Lawrence Cunningham on "Berkshire Beyond Buffett"

Co-Presented with NYSSA

Lawrence Cunningham on \

Monday, November 17, 2014 | 6:00 PM to 8:00 PM

Event Location:
NYSSA Headquarters
1540 Broadway (at 45th Street), Suite 1010
New York City

Averaging close to 20% annual growth in book value for the last 49 years, Berkshire Hathaway is a blue chip stock led by its CEO, legendary investor Warren Buffett. But despite its perennial outperformance and controlling interest in American Express, GEICO, reinsurer Gen Re and Coca-Cola, the $300 billion Omaha-headquartered conglomerate is at best synonymous with—and at worst overshadowed by—Buffett himself, whose folksy demeanor and singular genius as the harbinger of modern value investing have elevated him to rarefied standing as a financier as well as a businessman.
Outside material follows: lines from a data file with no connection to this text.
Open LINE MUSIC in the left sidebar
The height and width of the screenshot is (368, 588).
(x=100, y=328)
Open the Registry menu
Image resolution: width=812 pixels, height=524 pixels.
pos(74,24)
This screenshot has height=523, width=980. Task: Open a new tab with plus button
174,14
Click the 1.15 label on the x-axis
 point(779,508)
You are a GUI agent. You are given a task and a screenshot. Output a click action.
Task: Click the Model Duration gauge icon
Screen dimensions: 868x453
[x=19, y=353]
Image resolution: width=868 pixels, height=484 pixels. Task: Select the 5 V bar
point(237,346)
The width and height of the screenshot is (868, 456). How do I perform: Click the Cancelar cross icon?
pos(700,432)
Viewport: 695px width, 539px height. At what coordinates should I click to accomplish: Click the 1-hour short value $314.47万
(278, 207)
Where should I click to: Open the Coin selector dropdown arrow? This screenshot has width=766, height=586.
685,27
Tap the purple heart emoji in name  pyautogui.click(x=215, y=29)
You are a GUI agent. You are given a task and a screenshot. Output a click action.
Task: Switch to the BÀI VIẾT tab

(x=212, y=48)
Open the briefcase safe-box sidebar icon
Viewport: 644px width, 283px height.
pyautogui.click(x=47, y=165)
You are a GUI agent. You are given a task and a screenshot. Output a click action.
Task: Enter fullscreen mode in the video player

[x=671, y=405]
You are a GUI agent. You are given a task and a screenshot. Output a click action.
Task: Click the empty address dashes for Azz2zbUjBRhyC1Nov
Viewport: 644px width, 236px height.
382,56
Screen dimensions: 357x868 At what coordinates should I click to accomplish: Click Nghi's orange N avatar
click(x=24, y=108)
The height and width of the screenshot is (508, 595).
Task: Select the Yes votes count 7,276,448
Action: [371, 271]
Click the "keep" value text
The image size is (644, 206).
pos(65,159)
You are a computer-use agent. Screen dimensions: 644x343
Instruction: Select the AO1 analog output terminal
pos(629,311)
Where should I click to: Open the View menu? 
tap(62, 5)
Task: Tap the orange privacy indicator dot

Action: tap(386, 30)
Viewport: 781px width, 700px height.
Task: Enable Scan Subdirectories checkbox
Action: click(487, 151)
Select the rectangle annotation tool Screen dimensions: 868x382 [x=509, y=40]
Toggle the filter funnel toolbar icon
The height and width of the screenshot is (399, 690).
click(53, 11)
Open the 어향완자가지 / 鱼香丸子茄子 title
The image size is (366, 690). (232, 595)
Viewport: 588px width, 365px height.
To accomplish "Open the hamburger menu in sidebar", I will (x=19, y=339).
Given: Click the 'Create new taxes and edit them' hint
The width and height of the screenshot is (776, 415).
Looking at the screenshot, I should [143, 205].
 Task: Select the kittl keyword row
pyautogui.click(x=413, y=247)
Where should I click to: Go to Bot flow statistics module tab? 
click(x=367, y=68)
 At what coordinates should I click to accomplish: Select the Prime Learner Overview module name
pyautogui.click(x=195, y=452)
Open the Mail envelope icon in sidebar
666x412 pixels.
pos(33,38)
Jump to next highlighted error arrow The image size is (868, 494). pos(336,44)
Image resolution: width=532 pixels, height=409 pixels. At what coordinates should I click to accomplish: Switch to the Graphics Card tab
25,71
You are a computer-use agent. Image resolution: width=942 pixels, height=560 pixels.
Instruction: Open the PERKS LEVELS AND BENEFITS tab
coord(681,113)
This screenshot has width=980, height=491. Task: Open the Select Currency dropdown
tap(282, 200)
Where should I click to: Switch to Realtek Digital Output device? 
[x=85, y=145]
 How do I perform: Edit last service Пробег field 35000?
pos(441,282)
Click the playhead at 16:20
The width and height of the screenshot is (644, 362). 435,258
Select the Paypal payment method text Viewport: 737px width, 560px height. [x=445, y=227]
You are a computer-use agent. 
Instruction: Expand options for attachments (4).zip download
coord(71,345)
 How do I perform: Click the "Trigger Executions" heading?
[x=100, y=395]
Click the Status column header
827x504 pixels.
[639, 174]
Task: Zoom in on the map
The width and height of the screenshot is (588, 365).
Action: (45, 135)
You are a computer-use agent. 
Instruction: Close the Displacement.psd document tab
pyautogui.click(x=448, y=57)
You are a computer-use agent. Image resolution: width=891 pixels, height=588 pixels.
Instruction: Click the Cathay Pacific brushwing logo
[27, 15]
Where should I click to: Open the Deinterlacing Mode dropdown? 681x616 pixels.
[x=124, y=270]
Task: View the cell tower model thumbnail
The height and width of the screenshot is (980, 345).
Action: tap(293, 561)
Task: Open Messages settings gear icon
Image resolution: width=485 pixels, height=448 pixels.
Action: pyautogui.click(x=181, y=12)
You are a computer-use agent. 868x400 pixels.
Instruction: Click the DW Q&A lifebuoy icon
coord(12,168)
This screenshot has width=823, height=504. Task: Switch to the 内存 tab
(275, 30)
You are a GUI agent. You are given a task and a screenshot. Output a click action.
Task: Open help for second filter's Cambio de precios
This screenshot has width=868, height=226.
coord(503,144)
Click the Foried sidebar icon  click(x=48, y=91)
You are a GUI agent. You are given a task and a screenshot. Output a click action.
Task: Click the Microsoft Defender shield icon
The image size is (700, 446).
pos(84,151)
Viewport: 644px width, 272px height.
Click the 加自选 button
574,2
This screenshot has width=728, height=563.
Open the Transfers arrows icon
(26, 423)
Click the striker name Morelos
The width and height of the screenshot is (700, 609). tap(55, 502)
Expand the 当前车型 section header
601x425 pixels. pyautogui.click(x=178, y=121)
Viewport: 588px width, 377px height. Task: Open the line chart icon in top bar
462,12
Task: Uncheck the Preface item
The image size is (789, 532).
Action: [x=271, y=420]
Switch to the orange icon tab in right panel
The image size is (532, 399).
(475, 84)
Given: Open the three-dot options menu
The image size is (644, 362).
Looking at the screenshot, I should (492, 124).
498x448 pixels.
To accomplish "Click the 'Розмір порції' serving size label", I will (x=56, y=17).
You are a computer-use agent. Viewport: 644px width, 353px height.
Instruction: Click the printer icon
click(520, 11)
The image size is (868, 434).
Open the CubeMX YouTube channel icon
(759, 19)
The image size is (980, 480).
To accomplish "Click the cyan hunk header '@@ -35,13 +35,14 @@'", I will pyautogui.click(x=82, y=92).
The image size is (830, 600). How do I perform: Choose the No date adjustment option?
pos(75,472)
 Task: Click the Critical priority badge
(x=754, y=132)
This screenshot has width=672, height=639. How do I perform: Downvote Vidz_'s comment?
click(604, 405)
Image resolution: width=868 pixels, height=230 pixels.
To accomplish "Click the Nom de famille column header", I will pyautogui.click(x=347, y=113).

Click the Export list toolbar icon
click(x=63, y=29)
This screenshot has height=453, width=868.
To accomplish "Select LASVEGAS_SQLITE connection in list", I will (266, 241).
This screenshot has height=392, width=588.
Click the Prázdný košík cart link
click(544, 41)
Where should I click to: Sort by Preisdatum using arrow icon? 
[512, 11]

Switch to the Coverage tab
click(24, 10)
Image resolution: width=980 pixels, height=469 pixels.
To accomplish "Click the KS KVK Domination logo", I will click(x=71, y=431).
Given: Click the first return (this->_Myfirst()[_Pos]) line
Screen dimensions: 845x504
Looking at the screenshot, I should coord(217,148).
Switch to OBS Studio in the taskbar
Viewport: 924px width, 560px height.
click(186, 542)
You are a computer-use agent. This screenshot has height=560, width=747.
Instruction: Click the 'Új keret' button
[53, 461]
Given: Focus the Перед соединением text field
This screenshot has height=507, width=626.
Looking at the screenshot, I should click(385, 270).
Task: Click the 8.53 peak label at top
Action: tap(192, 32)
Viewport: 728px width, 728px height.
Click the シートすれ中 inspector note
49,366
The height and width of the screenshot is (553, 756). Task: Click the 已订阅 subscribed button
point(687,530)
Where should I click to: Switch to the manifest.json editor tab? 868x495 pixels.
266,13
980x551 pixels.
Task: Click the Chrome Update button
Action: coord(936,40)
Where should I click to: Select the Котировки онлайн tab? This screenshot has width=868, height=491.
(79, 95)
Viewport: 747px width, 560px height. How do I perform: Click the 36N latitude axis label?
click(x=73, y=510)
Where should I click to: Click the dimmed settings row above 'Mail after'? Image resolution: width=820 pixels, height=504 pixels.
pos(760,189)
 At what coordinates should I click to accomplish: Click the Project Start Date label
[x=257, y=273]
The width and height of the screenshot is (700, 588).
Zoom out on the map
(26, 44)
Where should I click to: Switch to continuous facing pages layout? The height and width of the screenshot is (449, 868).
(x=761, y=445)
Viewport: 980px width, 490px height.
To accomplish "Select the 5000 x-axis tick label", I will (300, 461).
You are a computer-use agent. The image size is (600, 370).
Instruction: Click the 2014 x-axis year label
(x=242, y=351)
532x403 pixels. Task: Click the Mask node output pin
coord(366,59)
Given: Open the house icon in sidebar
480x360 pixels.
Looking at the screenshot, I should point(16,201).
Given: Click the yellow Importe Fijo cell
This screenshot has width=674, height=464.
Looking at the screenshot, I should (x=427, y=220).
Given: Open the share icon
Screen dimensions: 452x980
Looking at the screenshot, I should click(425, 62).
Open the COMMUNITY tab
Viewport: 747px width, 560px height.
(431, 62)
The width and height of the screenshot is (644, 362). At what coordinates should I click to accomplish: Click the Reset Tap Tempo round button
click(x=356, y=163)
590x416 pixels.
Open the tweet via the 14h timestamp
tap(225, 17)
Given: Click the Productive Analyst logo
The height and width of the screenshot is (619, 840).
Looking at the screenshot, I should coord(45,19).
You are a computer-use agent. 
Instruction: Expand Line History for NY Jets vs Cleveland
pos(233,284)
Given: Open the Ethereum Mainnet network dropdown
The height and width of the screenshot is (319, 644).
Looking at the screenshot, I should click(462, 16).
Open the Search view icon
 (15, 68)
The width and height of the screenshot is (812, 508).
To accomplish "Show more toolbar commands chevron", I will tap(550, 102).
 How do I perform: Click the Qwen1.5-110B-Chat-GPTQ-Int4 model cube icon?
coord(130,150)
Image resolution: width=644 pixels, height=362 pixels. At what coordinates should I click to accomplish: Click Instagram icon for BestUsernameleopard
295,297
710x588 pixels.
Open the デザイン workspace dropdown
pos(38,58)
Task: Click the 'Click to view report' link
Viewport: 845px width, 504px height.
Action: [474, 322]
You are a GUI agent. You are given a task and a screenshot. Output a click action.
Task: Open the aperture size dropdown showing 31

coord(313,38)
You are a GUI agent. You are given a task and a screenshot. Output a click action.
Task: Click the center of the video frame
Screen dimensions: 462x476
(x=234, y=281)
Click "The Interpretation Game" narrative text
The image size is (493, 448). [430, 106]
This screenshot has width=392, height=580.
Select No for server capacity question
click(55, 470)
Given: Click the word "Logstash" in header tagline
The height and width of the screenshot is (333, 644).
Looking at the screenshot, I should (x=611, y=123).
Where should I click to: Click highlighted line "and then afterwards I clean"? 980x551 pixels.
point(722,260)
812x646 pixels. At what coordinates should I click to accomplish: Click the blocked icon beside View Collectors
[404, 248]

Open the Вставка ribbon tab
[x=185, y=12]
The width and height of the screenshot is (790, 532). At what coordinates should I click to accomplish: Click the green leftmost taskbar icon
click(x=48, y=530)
With Berkshire Beyond Buffett: The Enduring Value of Values (Columbia University Press, October 2014), professor, business author and noted Buffett chronicler Lawrence Cunningham has asked the unique question of what will become of Berkshire Hathaway once its celebrated chief executive is no longer in charge and come away with not only an encouraging outlook, but an insightful premise on how an overarching commitment to value has instilled a corporate culture structured on thrift, integrity, entrepreneurship, autonomy and a sense of permanence.

About the Speaker
Lawrence Cunningham is a leading authority on Warren Buffett and Berkshire Hathaway and on corporate governance and culture. Since 1997, he has been editor and publisher of Essays of Warren Buffett: Lessons for Corporate America. He has also written How To Think Like Benjamin Graham and Invest Like Warren Buffett and The AIG Story, co-authored by AIG architect Hank Greenberg. As a business author, deal lawyer, and consultant on corporate governance and culture, he has appeared in the New York Times, the Financial Times, Directors & Boards, and Columbia Law Review and is sought after speaker. Cunningham is a professor of business law for George Washington University. He earned an undergraduate degree in economics from the University of Delaware, and law degree from Yeshiva University’s Cardozo Law School in New York.